South Korea’s national rate hit 0.72 last year. Down from 0.78 the year before. For context, you need about 2.1 just to break even. They’re operating at roughly one-third of replacement level.
Let’s do some quick math here. At 0.7, South Korea will cut its population in half every 50 years. Then half again. Then half again. We’re not talking about gradual change—this is population freefall.
By 2044, projections show South Korea with about 48.7 million people and a median age of 56. Try running a modern economy when most of your population is closer to retirement than to starting their careers.
The maps also tell us something important about where this is happening. Seoul’s fertility rate was 0.55 last year—the lowest in the country. Cities seem to be fertility killers. Expensive housing, long commutes, tiny apartments, work-life balance that doesn’t exist. All the things that make urban life challenging also make having kids feel impossible.
Here’s the thing though: South Korea isn’t some unique case study. They’re just ahead of the curve.
Everyone’s Heading This Direction
Japan logged 727,277 births last year—their eighth straight record low. Their fertility rate is sitting at 1.20. Western Europe as a whole is projected to drop from 1.53 to 1.44 by 2050, then down to 1.37 by 2100. Even the US, which used to be more demographically stable, is seeing consistent declines.
The global average has fallen to 2.3 births per woman! Still above replacement, but the trend line is pretty clear. OECD countries have seen fertility rates drop by half over the past 60 years, and the pace isn’t slowing down.
Jennifer Sciubba’s TED talk nails this perfectly. She compares our current situation to looking at stars—what we see now isn’t the real picture. The demographic shifts have already happened; we’re just seeing the delayed effects. Global population might still be growing, but that’s just momentum from previous generations. The underlying engine has already shifted into reverse.
Countries like China could lose 800 million people by 2100. South Korea might shrink by 63%. These aren’t distant possibilities—they’re mathematical certainties if current trends continue.
Why This is Happening Everywhere
The causes are frustratingly consistent across different countries and cultures. People are getting married later, if at all. Women are pursuing education and careers, which naturally delays childbearing. Housing costs in major cities have gone through the roof. Childcare is expensive and often hard to find. The whole structure of modern life seems designed to make family formation as difficult as possible.
Japan offers a perfect example. Later marriages, fewer marriages overall, women stuck with most housework even when they work full-time, and lots of women in unstable employment situations. Sound familiar? These same patterns show up in country after country.

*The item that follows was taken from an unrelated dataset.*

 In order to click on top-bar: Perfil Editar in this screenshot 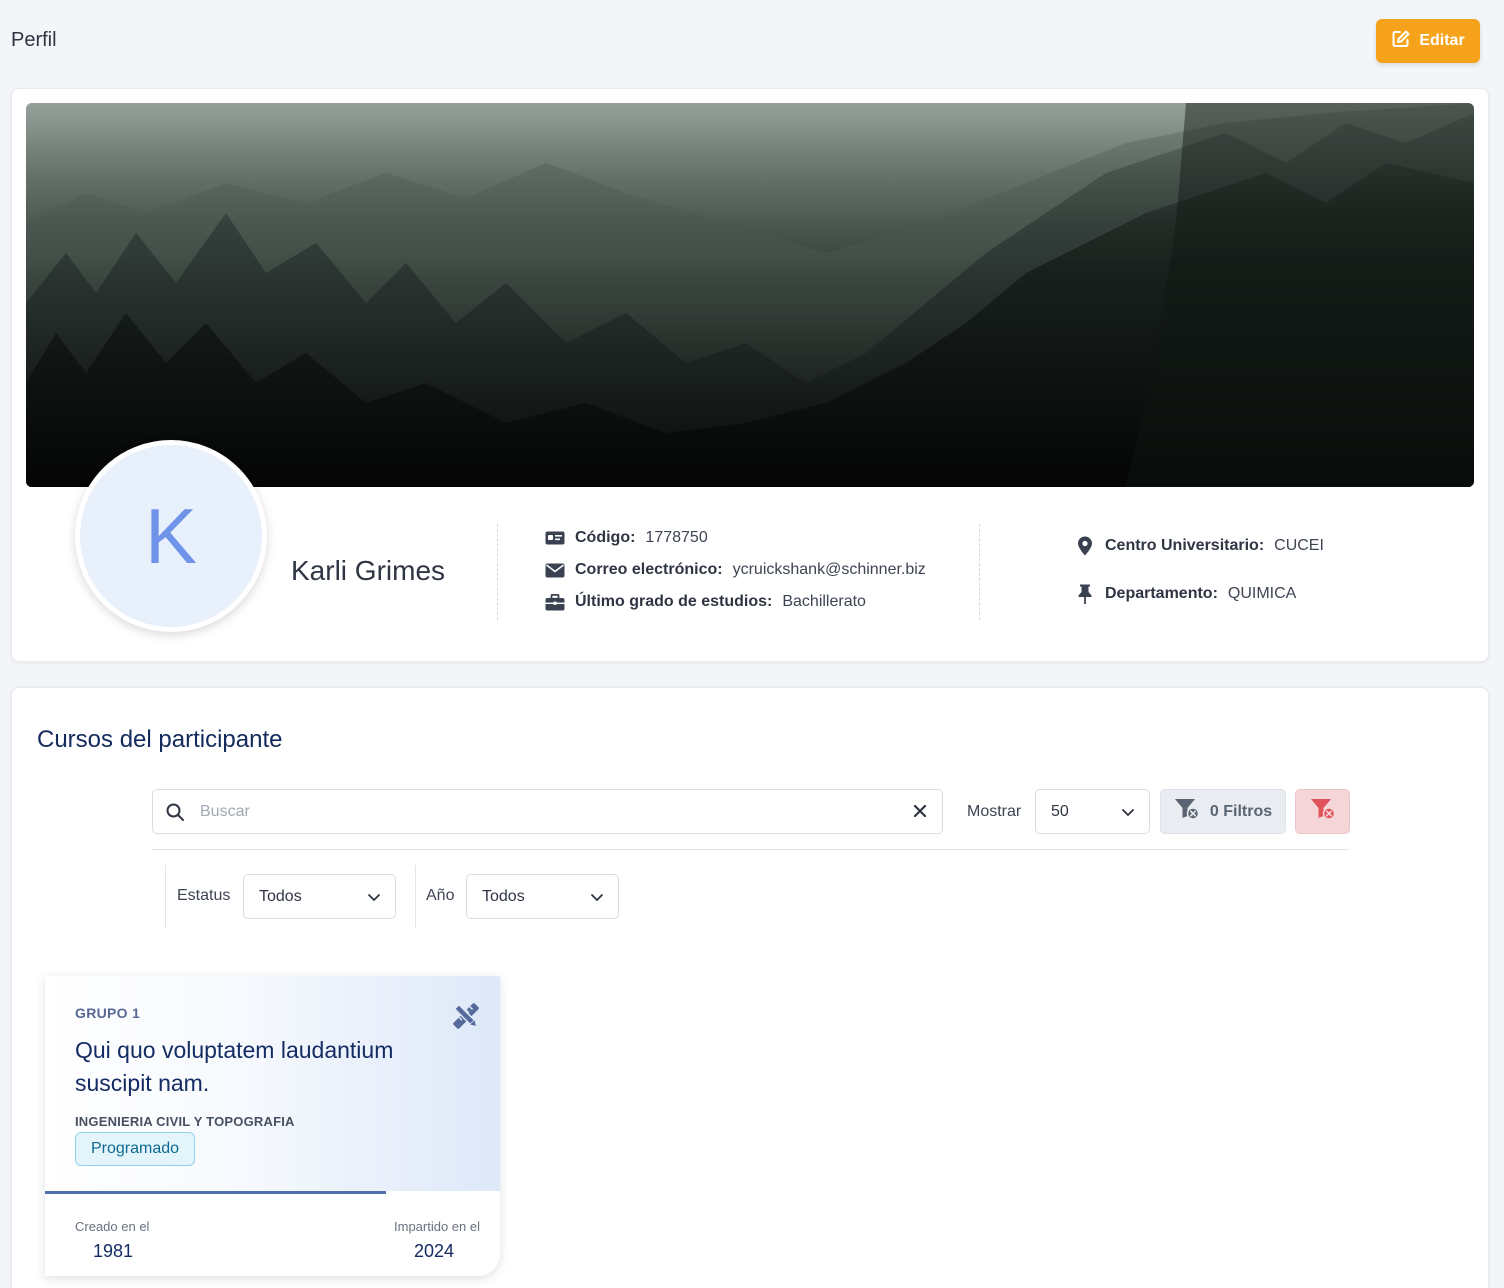, I will do `click(752, 44)`.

Social attitudes have shifted too. Having kids used to be something most people just did. Now it’s seen as a choice—and often a choice that doesn’t make financial sense. When a decent apartment costs half your income and childcare costs the other half, having kids becomes a luxury many people can’t afford.

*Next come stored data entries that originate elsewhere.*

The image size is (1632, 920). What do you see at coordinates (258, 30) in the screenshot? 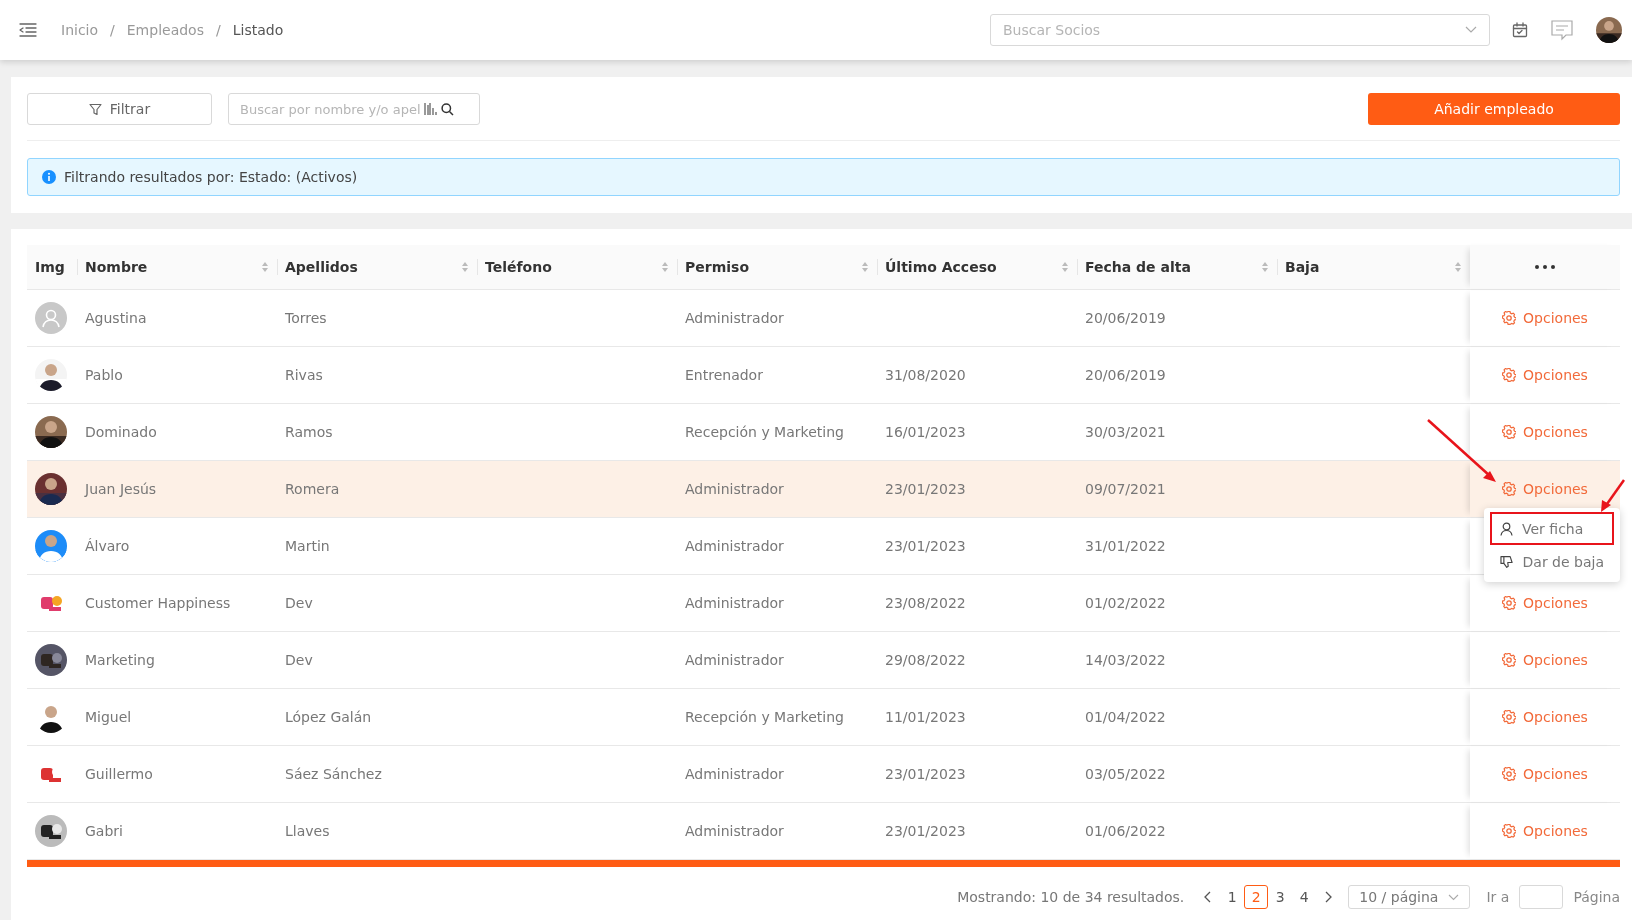
I see `breadcrumb-item: Listado` at bounding box center [258, 30].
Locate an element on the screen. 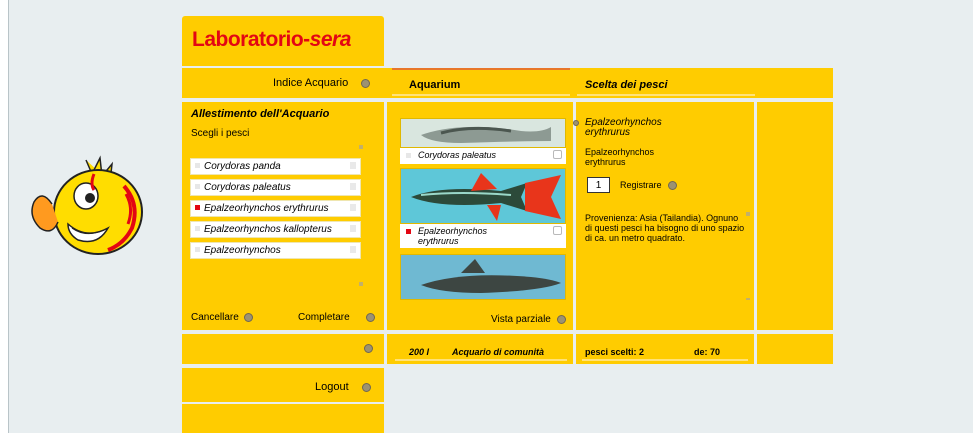 Image resolution: width=973 pixels, height=433 pixels. fish-list-item-selected: Epalzeorhynchos erythrurus is located at coordinates (276, 208).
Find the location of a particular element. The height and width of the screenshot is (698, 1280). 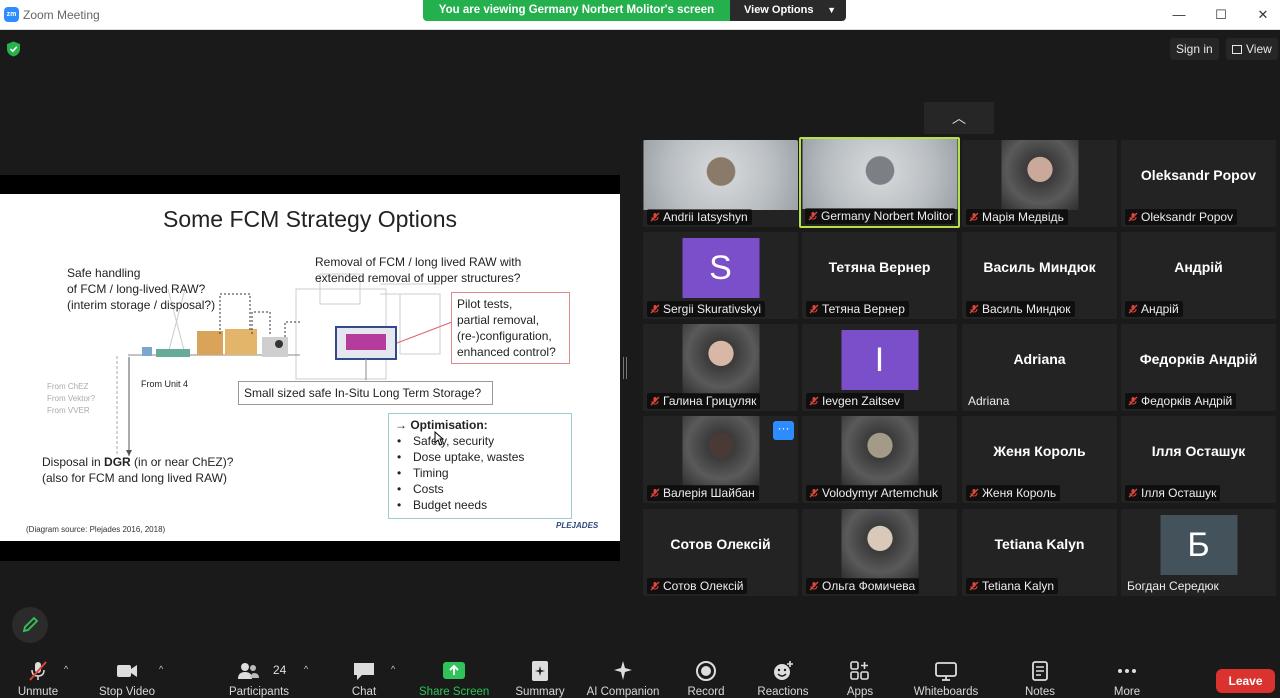

more-button: More is located at coordinates (1127, 675).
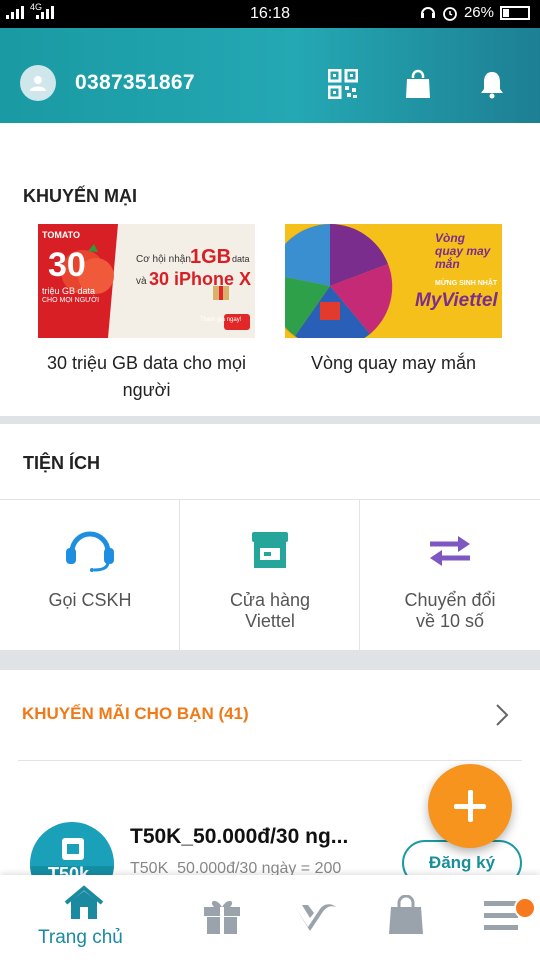 This screenshot has width=540, height=960. What do you see at coordinates (270, 600) in the screenshot?
I see `utility-viettel-store-line1: Cửa hàng` at bounding box center [270, 600].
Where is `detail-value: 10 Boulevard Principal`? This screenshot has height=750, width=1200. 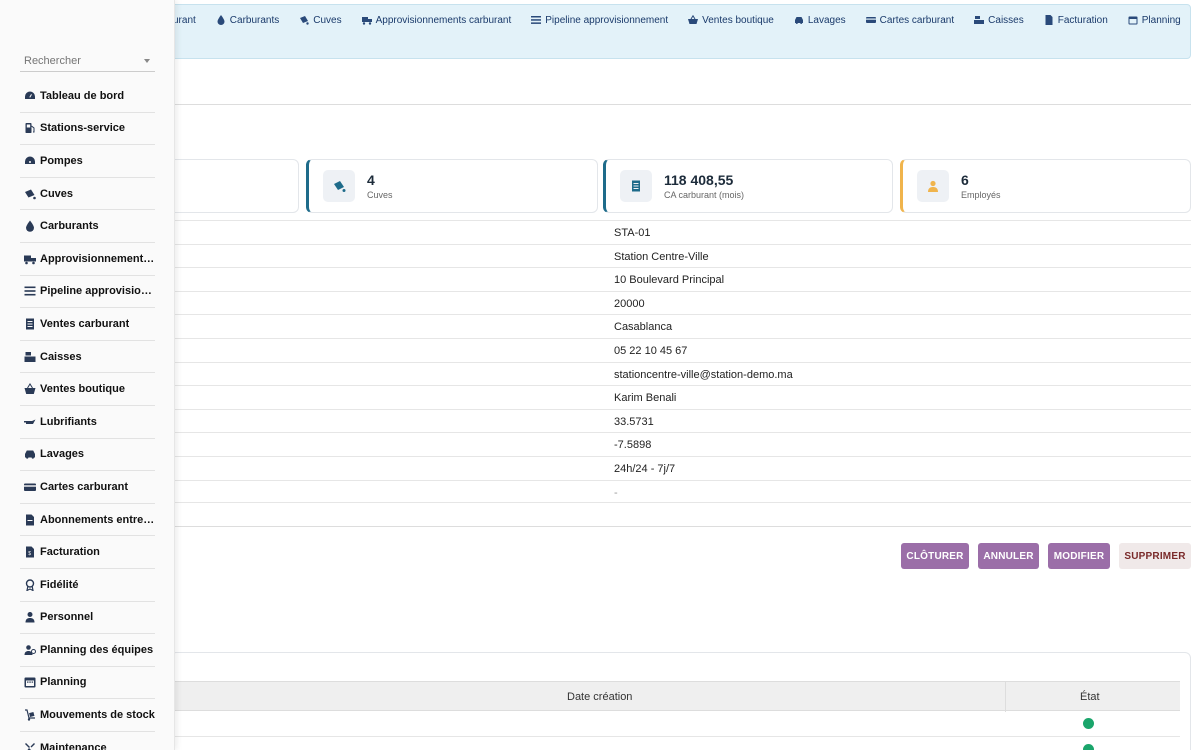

Governments Are Trying, But Nothing’s Working
South Korea has thrown everything at this problem. They’re aiming to get their fertility rate up to 1.0 by 2030, which would still be a disaster, just a slightly smaller one. Despite spending billions on pro-natalist policies over the past 20 years, the numbers keep getting worse.

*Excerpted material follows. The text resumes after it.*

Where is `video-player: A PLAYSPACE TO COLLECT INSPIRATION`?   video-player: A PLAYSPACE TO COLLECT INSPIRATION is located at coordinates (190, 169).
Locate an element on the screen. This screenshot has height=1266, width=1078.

The fundamental issue is that all the financial incentives in the world can’t fix the underlying structural problems. You can offer generous parental leave, subsidize daycare, give tax breaks for families. But if housing is unaffordable, work culture is toxic, and daily life is stressful, people still won’t choose to have kids.
The demographic transition we’re watching unfold goes way beyond just numbers on a spreadsheet. Our economic systems, pension plans, healthcare—everything assumes either population growth or at least stability. When that assumption breaks down, the whole system starts to wobble.
But governments keep trying the same approaches that haven’t worked anywhere else. More money, more programs, more incentives. Meanwhile, the structural issues that actually drive people’s decisions remain unchanged.